Chauhan D, Singh AV, Brahmandam M, et al. . Cancer Cell 2009;16:309-23.

In this paper, Chauhan and colleagues from Dana-Farber Cancer Center used both in vitro models of multiple myeloma (MM) cells and in vivo murine xenograft models of human MM to define the role of plasmacytoid dendritic cells (pDCs) in the pathogenesis of MM. Immunohistochemical and phenotypic analysis demonstrates more frequent pDCs in MM patients than normal bone marrow (BM) and more pDCs in patient BM than peripheral blood (PB).
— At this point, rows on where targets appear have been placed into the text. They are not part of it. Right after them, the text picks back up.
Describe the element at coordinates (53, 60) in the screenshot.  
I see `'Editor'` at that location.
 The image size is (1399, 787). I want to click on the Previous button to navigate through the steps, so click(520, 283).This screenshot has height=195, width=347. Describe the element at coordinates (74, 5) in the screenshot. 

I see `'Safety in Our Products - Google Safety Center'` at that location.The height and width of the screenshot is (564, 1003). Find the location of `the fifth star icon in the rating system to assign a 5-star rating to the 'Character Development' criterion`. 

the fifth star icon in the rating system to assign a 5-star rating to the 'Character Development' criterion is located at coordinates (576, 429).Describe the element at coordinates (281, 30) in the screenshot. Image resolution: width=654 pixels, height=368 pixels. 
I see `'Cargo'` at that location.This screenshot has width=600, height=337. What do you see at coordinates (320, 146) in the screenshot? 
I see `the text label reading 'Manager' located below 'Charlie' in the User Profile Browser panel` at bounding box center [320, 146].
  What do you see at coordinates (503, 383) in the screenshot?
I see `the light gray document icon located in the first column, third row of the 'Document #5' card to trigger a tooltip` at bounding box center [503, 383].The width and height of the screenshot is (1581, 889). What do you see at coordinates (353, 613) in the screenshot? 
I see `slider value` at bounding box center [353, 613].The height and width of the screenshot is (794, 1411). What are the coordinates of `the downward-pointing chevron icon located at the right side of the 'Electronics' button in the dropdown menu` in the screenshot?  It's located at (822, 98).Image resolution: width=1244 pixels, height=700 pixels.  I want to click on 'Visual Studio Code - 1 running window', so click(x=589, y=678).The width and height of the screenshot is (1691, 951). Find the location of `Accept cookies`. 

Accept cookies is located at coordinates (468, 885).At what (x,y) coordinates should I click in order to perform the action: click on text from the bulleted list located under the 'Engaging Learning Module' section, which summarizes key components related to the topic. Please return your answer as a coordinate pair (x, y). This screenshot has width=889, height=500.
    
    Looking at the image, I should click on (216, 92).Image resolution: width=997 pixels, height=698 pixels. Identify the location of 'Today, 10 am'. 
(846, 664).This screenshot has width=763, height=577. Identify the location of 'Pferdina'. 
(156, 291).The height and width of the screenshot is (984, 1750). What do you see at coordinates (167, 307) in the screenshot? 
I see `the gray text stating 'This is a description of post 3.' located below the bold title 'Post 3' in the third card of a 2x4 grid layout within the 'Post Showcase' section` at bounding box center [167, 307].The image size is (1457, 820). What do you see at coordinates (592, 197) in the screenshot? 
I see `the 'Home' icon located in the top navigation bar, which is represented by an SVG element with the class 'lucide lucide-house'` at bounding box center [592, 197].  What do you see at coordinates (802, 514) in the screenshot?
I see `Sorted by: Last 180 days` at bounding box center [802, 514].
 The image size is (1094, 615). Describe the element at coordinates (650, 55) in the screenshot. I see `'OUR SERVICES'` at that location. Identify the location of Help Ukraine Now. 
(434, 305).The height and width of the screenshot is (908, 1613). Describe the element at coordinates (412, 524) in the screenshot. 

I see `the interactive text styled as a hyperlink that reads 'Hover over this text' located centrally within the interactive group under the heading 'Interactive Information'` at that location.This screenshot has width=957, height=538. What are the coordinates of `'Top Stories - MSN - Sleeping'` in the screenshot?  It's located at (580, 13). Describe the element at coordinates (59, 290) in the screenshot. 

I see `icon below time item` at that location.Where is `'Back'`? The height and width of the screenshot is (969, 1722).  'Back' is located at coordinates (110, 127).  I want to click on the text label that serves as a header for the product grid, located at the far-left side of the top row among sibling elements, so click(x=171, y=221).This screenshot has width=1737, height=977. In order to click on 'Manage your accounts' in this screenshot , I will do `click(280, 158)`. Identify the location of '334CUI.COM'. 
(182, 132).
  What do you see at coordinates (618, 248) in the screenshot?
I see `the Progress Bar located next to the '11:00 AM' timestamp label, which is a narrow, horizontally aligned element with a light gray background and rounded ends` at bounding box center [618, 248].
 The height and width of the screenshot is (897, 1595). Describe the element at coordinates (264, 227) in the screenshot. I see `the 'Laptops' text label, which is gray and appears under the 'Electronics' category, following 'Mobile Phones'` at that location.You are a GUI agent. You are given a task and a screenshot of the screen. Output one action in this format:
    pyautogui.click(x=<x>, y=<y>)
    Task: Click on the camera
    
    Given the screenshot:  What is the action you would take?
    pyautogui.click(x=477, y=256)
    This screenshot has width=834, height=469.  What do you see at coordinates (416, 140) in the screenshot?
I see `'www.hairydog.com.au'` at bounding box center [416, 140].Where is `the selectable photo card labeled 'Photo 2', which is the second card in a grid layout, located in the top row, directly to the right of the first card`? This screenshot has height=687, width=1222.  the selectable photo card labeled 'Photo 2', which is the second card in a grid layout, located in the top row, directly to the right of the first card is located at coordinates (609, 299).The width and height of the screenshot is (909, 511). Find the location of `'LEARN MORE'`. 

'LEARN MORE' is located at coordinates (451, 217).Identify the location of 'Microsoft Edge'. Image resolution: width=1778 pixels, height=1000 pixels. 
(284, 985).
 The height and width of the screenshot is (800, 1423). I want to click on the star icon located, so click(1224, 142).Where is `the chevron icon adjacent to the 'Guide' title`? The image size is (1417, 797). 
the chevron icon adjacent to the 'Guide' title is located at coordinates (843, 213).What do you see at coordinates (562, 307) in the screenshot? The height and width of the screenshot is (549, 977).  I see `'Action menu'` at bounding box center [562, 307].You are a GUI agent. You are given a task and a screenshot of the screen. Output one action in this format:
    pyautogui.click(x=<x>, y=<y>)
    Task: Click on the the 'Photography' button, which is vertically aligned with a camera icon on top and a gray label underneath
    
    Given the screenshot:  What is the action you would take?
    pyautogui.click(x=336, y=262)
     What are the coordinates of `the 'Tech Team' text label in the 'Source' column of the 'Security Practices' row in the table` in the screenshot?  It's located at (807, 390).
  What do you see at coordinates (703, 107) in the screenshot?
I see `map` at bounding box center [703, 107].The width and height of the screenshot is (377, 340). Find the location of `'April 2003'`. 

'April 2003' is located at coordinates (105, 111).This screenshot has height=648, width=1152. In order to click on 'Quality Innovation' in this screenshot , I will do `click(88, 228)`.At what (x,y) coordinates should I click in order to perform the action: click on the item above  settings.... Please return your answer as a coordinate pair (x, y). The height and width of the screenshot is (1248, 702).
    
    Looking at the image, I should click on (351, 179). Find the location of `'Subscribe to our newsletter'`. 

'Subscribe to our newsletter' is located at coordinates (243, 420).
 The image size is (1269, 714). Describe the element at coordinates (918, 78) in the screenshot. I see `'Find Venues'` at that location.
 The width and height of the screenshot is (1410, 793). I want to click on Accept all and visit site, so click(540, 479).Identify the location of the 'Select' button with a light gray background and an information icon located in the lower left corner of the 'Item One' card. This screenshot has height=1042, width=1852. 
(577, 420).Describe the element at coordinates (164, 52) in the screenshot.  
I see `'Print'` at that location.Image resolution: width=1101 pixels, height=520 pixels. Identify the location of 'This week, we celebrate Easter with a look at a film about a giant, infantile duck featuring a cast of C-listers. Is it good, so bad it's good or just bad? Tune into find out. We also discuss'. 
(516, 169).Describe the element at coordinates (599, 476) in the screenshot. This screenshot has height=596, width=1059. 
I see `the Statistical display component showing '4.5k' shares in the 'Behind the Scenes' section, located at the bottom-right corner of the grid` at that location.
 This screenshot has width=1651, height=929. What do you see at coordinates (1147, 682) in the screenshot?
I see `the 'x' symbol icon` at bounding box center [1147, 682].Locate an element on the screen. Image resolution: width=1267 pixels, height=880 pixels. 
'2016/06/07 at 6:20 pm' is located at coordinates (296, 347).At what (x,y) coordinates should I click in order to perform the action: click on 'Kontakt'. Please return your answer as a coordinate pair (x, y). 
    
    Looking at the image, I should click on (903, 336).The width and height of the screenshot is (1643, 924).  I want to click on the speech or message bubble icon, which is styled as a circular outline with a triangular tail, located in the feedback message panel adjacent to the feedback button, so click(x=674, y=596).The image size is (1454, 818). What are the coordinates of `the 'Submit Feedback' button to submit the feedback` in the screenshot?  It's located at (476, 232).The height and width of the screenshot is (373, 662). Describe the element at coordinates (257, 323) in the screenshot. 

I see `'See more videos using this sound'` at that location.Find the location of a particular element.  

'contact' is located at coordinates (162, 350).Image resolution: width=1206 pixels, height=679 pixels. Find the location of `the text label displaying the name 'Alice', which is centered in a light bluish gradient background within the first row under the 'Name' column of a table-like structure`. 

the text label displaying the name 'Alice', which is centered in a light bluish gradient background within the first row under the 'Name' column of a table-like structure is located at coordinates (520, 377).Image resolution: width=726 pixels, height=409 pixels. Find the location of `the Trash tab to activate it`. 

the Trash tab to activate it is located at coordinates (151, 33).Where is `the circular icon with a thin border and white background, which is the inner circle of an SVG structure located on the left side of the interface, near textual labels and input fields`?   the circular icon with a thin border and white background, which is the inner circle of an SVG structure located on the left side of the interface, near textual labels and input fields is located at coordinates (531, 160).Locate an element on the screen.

Importantly, patient pDCs are functionally distinct from normal pDCs in two major aspects. First, patient pDCs have decreased ability to stimulate allogeneic and autologous T-cell proliferation compared to normal pDCs, suggesting that they may contribute, at least in part, to the immune deficiency characteristic of MM. Second, patient pDCs trigger proliferation of cells from MM cell lines and patients to a greater extent than do bone marrow stromal cells (BMSCs), and this is associated with phosphorylation of the intracellular signaling molecule ERK and with prolonged tumor cell survival. This effect appears to be both cell-cell contact and cytokine-mediated, since this effect is triggered by both non-irradiated and irradiated pDCs and occurs even in Transwell insert systems in which MM cells are proximate to pDCs, but pDC-MM cell contact is precluded. No similar effects are observed in normal plasma cells. Importantly, pDCs also confer resistance to conventional (dexamethasone) and novel (bortezomib, lenalidomide) MM therapies. This effect is associated with up-regulation of chymotrypsin-like, caspase-like, and trypsin-like proteasome activities. Moreover, pDCs induced up-regulation of NF-κB activity and growth in tumor cells as well as secretion of chemotactic factors, implicating their role in migration and homing of pDCs to BM, which can be blocked by an inhibitory antibody to the chemokine SDF-1α or by targeting the CXCR4-CXCL12 chemokine system with AMD3100. Similarly, MM cell growth triggered by pDCs can be abrogated by blockade of BAFF, a tumor necrosis factor family member. In vivo injection of pDCs with MM cells in murine xenograft models augments tumor cell growth and associated angiogenesis, confirming sequelae delineated in vitro. Finally, the use of CpGs to induce maturation of pDCs both restores their effector cell stimulatory capacity and attenuates their ability to promote MM cell growth.

In the past five years, bortezomib, thalidomide, lenalidomide, and bortezomib/pegylated doxorubicin have been approved in Europe and the United States to treat MM. All have been shown to induce cytotoxicity against MM cells in the BM — both in vitro and in vivo using xenograft models of human MM. All were first shown to be efficacious in relapsed refractory MM, then relapsed MM, and most recently all of these drugs have moved to first-line therapy for newly diagnosed patients with MM. As a direct consequence, median survival of affected patients has doubled from three to four years to seven years. Although first experiments demonstrating cell adhesion-mediated drug resistance (CAM-DR) to conventional therapies utilized MM cells binding to extracellular matrix proteins, subsequent studies of adhesion of MM cells to BMSCs have similarly defined the importance of accessory cells and of cytokines promoting tumor cell growth, survival, and drug resistance. Therefore, interactions of multiple accessory cell types (osteoclasts, osteoblasts, endothelial cells, BMSCs, and DCs) with MM cells, as well as the resultant direct (activation of growth, survival, and resistance signaling in MM cells) and indirect (induction of chemokines and cytokines) biologic sequelae, now markedly expand the spectrum of potential novel therapeutic targets. Importantly, novel therapies directed at these interactions offer the potential to affect both tumor and host factors (i.e., immunity) and thereby improve patient outcome.